Required action: Among the entries below, only the lines starting at the one with "Instagram (1295, 1004)" and ending at the one with "Login (1241, 40)", both included, are to be printed exactly.

Provided information:
---+---
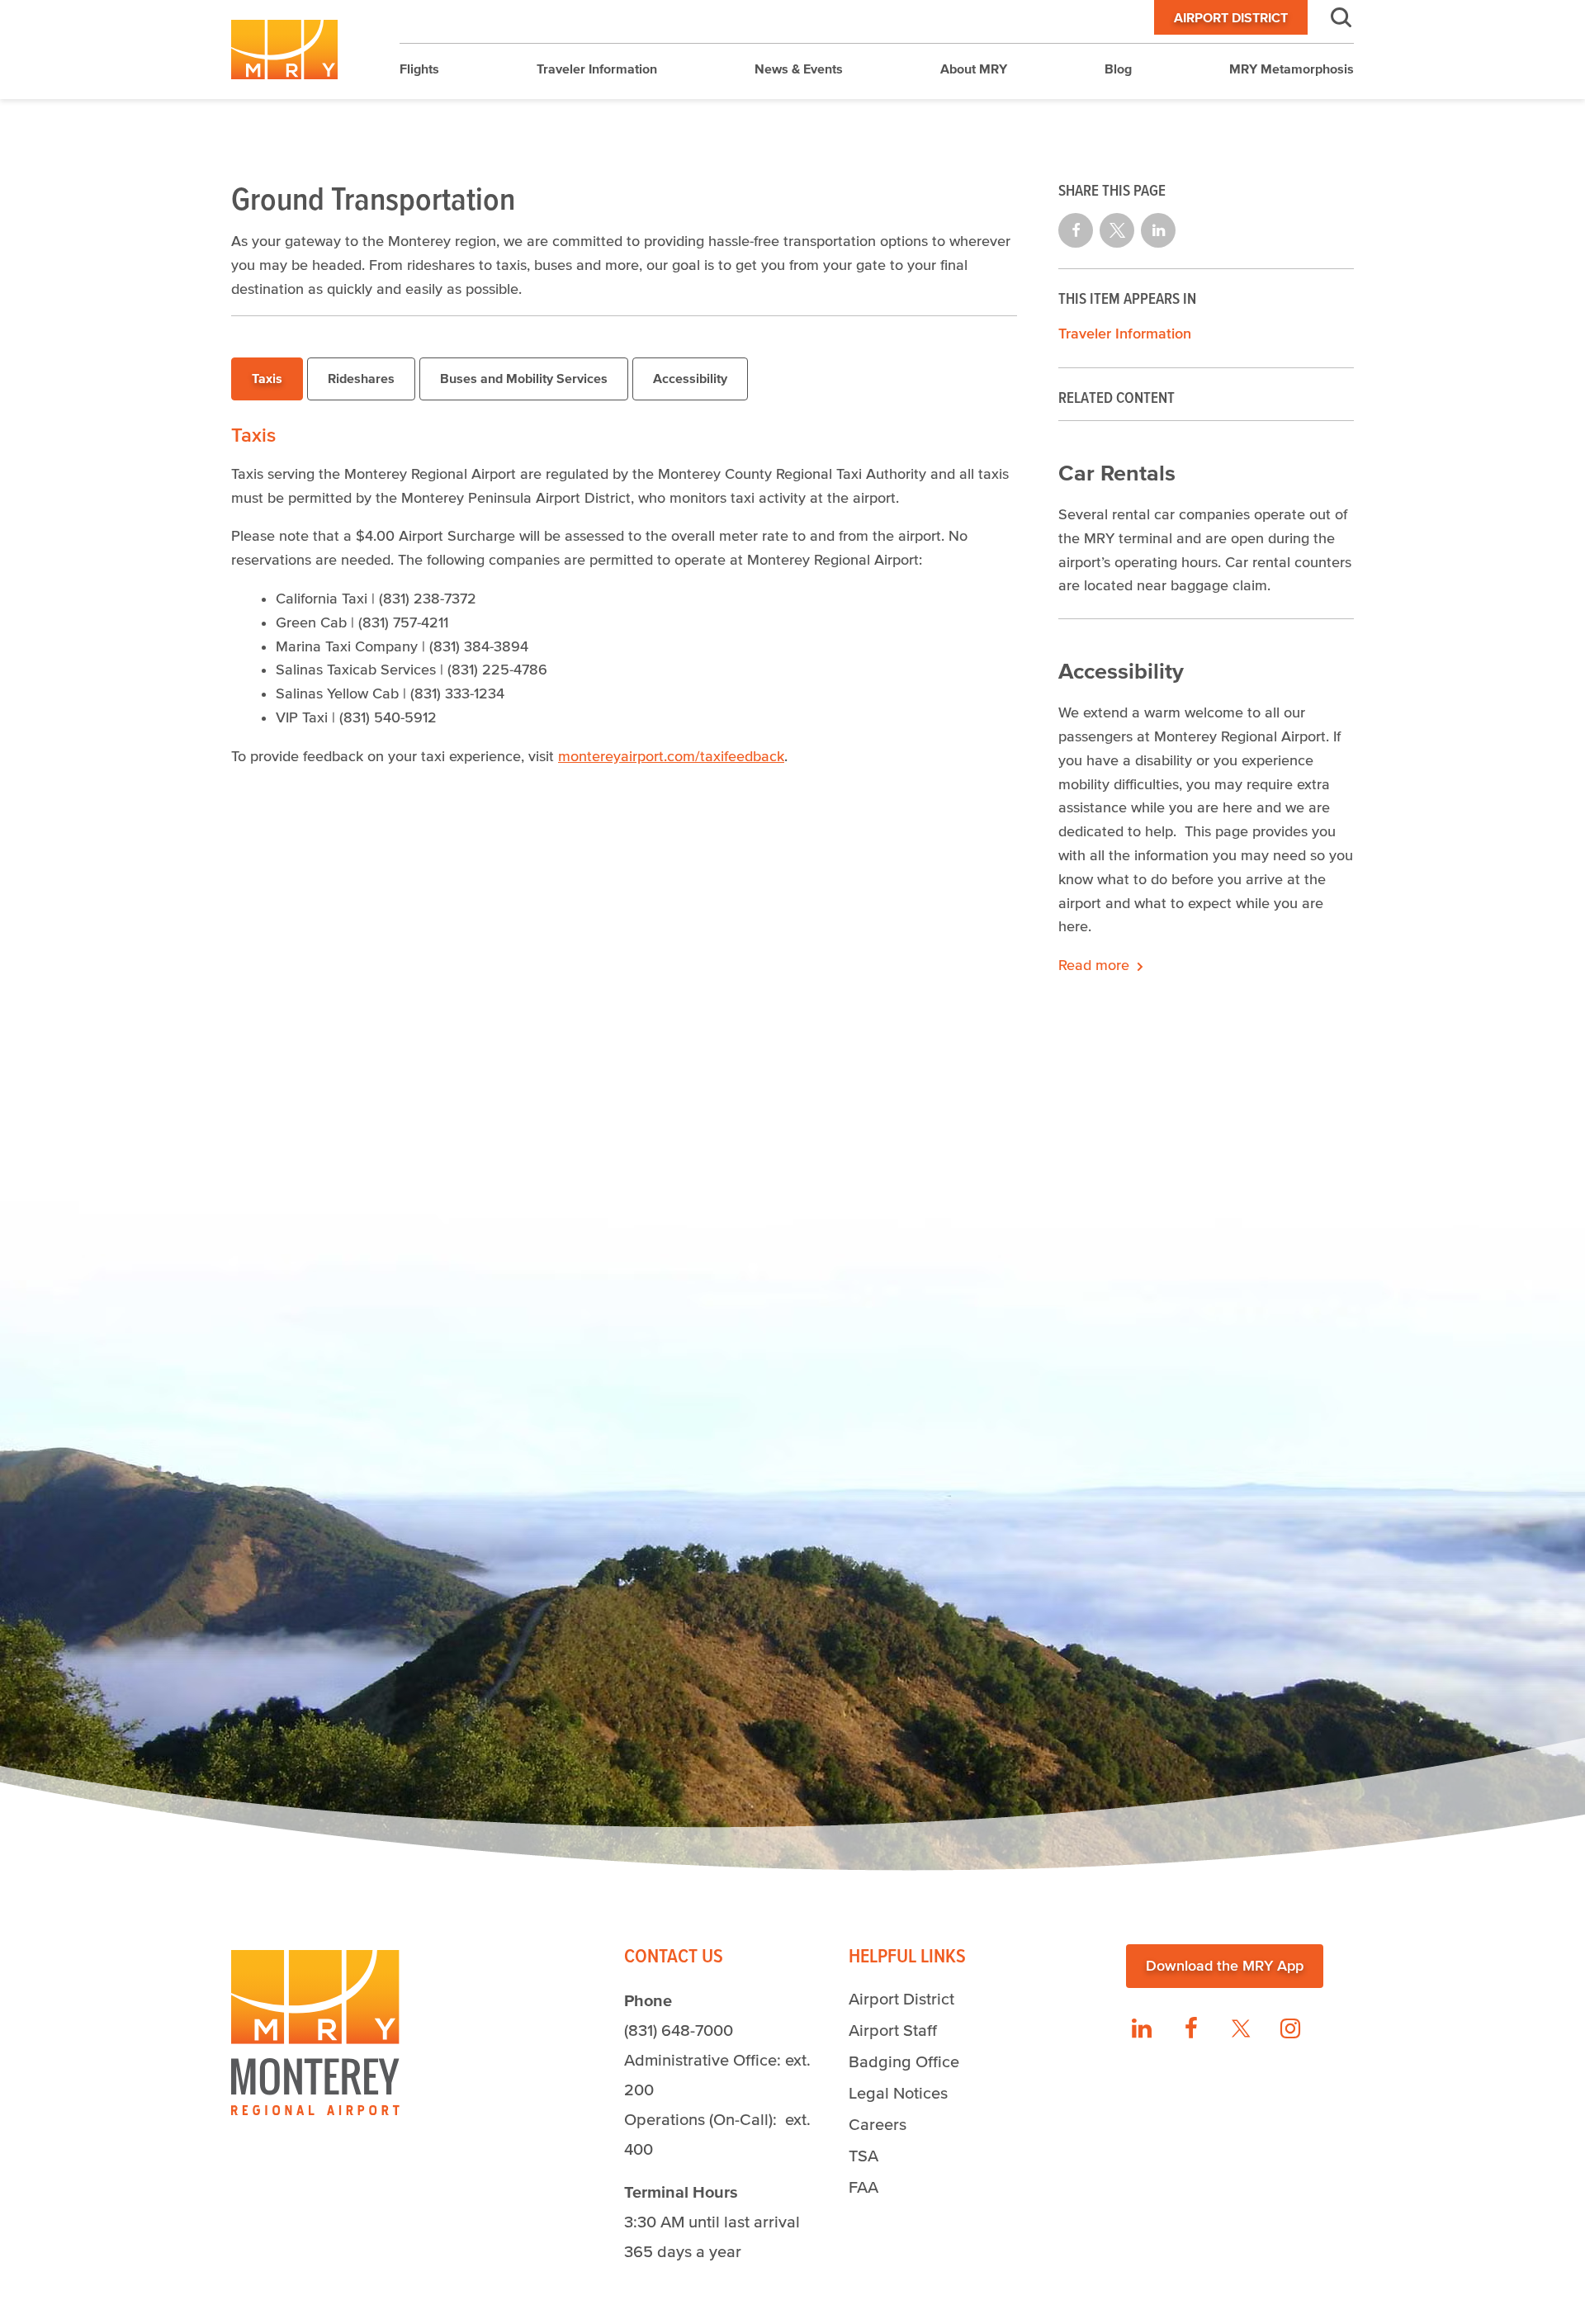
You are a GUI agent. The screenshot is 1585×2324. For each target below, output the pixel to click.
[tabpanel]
---+---
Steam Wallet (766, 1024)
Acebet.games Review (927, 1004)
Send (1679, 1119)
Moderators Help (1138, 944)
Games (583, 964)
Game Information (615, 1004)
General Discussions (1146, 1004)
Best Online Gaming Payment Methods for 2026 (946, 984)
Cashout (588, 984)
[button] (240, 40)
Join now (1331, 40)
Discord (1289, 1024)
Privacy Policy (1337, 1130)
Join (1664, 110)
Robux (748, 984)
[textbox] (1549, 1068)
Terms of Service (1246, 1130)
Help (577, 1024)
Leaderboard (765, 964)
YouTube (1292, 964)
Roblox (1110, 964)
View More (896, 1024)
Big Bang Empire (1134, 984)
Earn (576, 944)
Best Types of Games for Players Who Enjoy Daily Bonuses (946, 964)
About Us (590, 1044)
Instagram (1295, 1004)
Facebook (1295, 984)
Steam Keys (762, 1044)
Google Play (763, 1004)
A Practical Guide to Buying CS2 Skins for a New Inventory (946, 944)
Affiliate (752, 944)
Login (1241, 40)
---+---
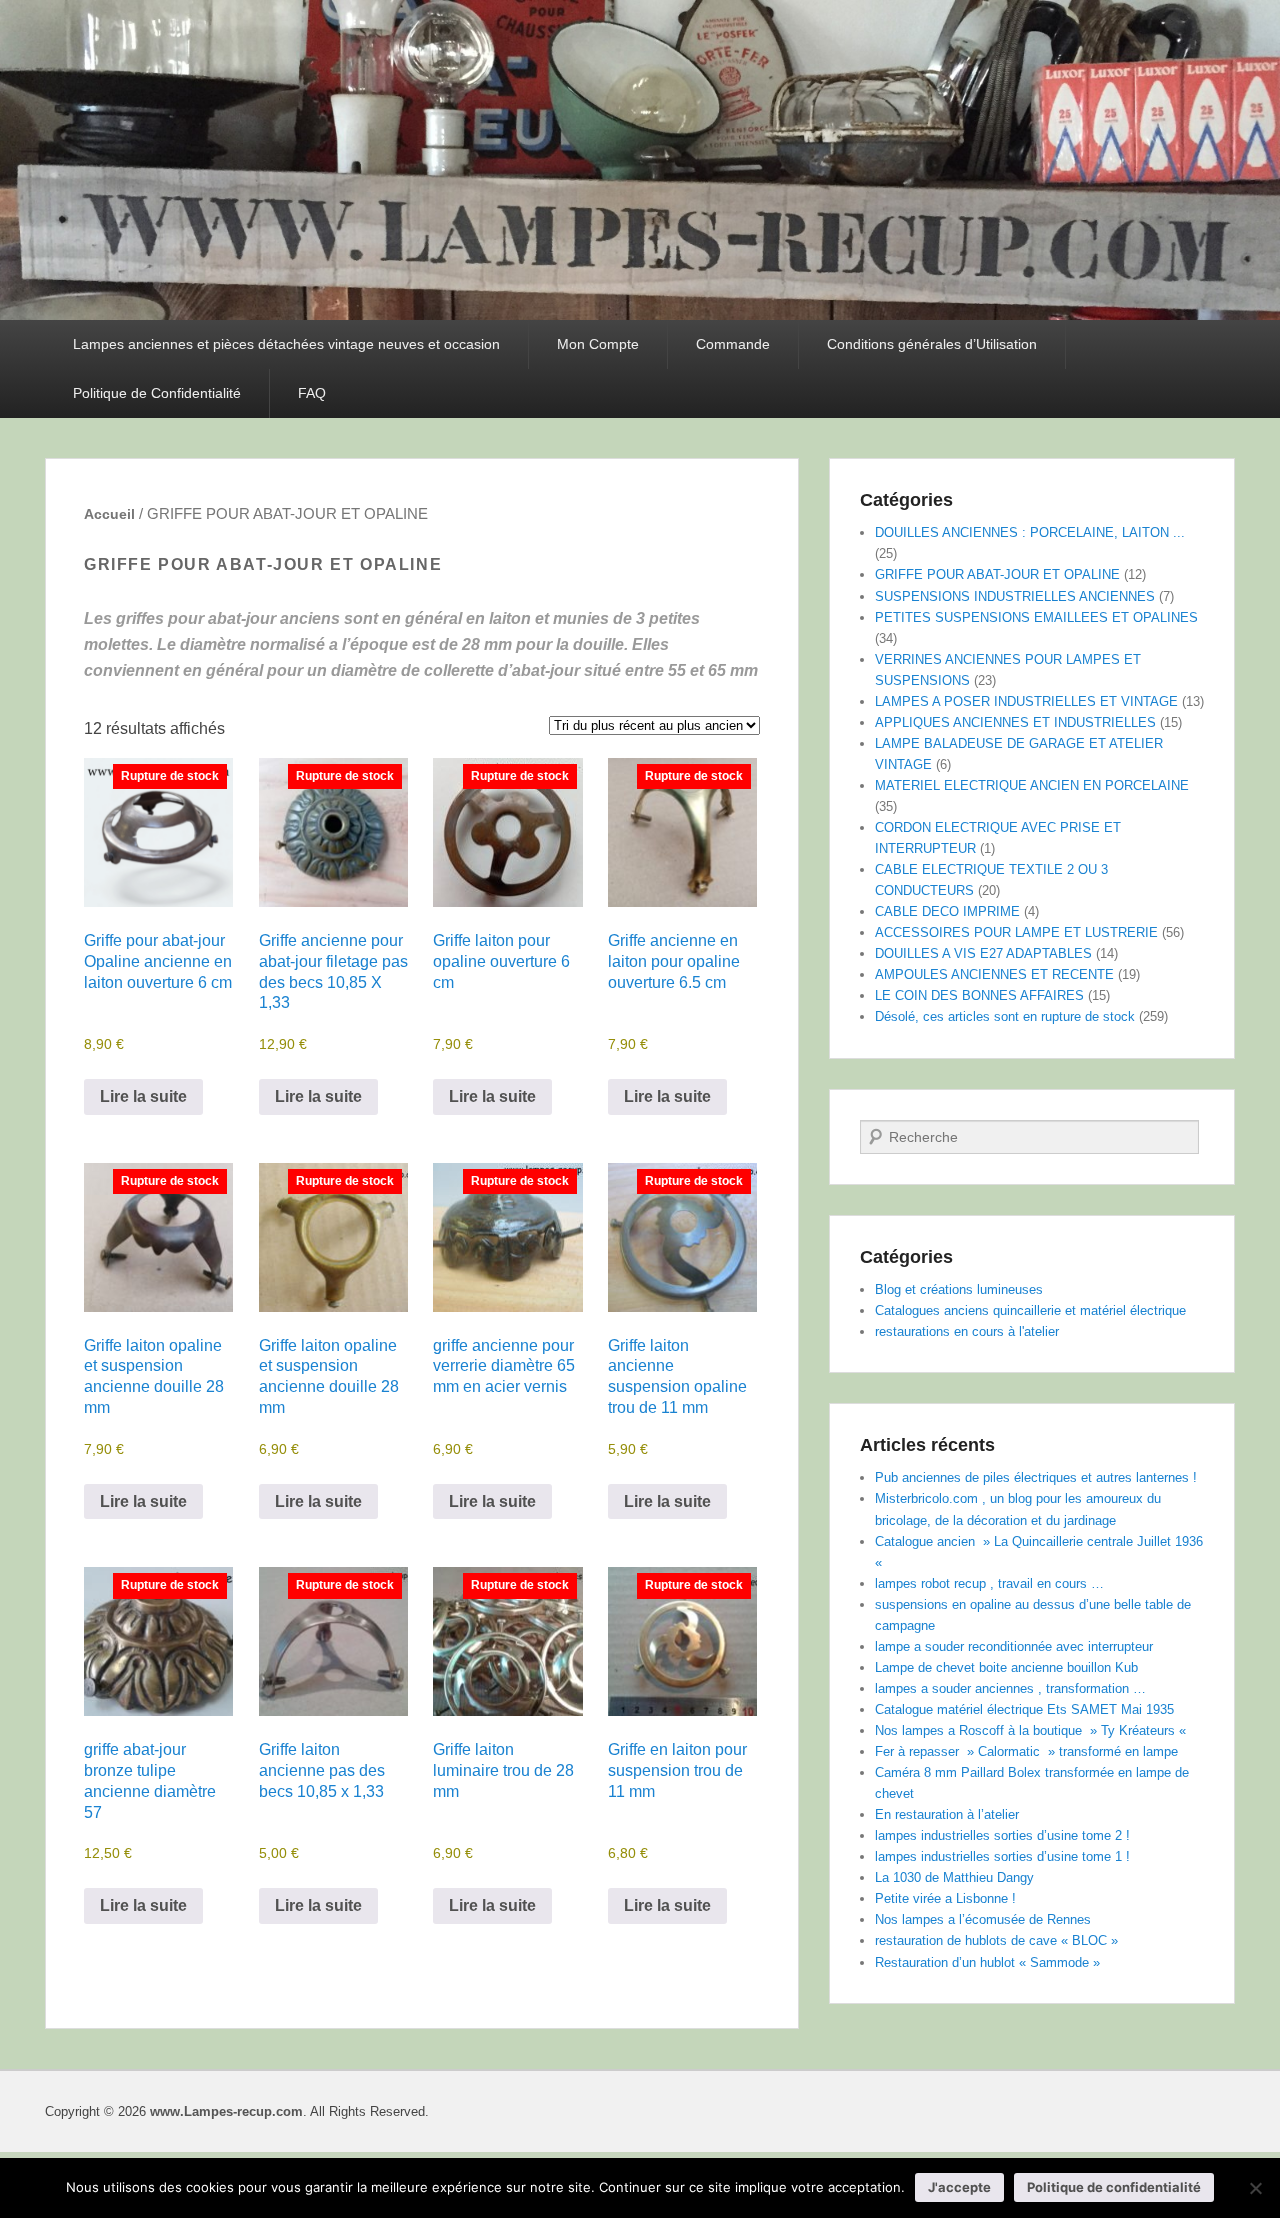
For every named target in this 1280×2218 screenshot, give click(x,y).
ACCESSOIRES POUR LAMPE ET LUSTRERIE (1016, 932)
---+---
Response area:
Instagram (1295, 1004)
Facebook (1295, 984)
Steam Keys (762, 1044)
Google Play (763, 1004)
A Practical Guide to Buying CS2 Skins for a New Inventory (946, 944)
Affiliate (752, 944)
Login (1241, 40)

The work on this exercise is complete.